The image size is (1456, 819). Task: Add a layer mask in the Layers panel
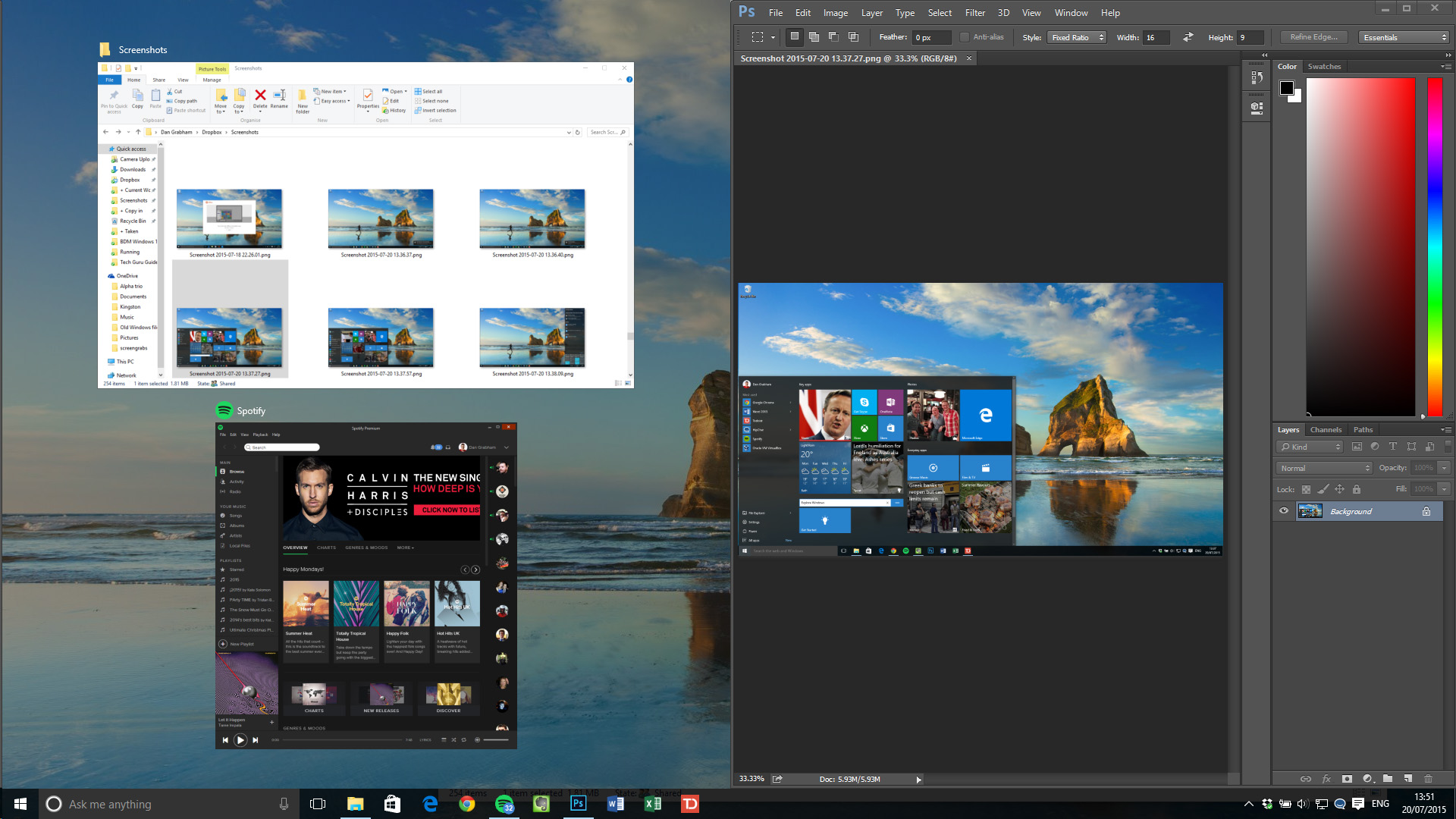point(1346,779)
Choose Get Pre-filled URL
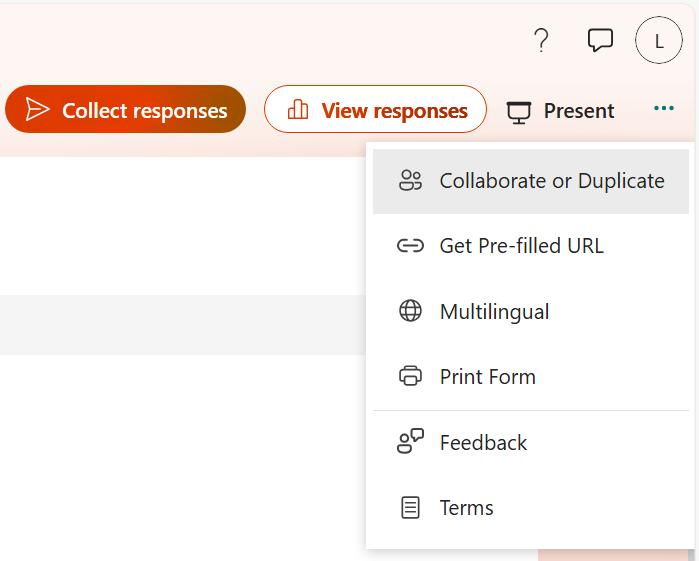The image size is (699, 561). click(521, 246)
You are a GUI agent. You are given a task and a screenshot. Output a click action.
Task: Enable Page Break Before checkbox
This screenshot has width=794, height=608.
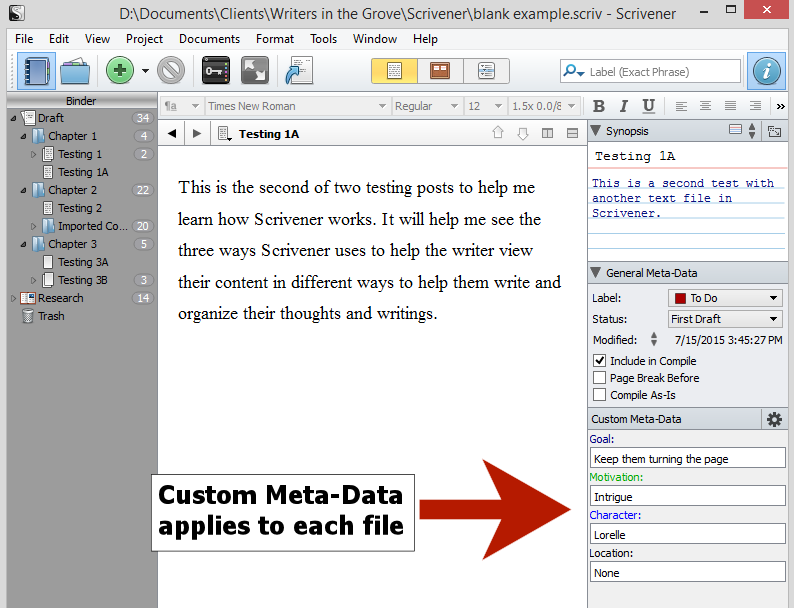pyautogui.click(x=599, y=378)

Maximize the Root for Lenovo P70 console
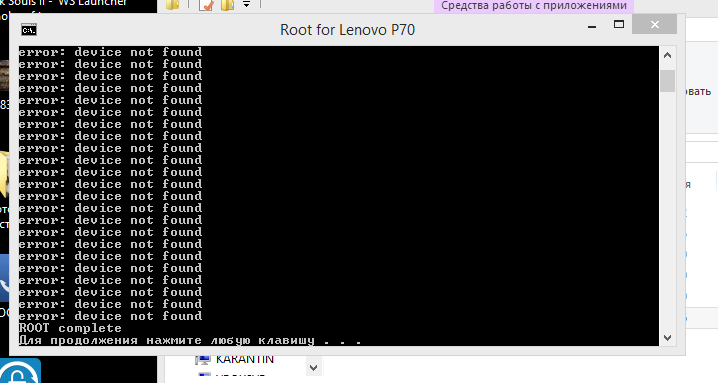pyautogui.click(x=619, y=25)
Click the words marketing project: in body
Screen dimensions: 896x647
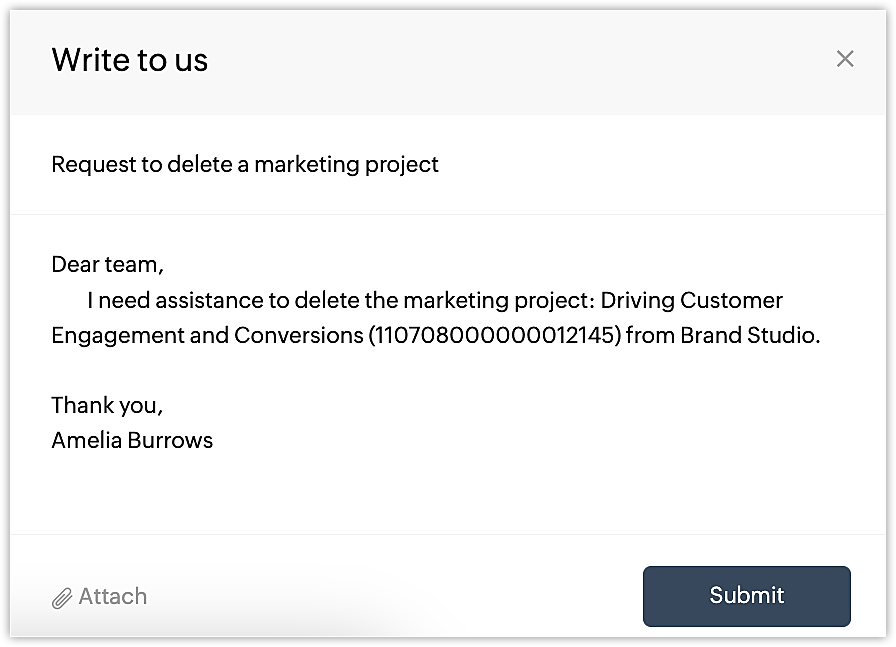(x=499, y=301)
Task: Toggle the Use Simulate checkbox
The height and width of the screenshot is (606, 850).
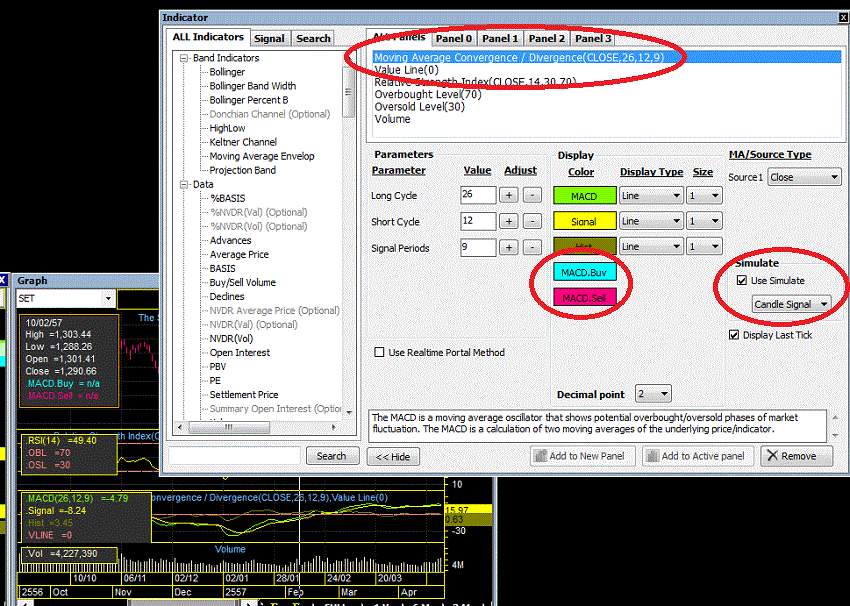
• • • • • • •
**Exercise aim:**
In the listing above, switch every "checkbox" to "check box", leave everything else unchanged, and write out all of its lines again without the pictures.

**Problem solution:**
The image size is (1456, 819). Task: Add a layer mask in the Layers panel
point(1346,779)
Choose Get Pre-filled URL
The image size is (699, 561). click(521, 246)
You are a GUI agent. You are given a task and a screenshot. Output a click action.
Task: Enable Page Break Before check box
This screenshot has width=794, height=608.
pyautogui.click(x=599, y=378)

Maximize the Root for Lenovo P70 console
pyautogui.click(x=619, y=25)
Click the words marketing project: in body
Screen dimensions: 896x647
(x=499, y=301)
Task: Toggle the Use Simulate check box
The height and width of the screenshot is (606, 850).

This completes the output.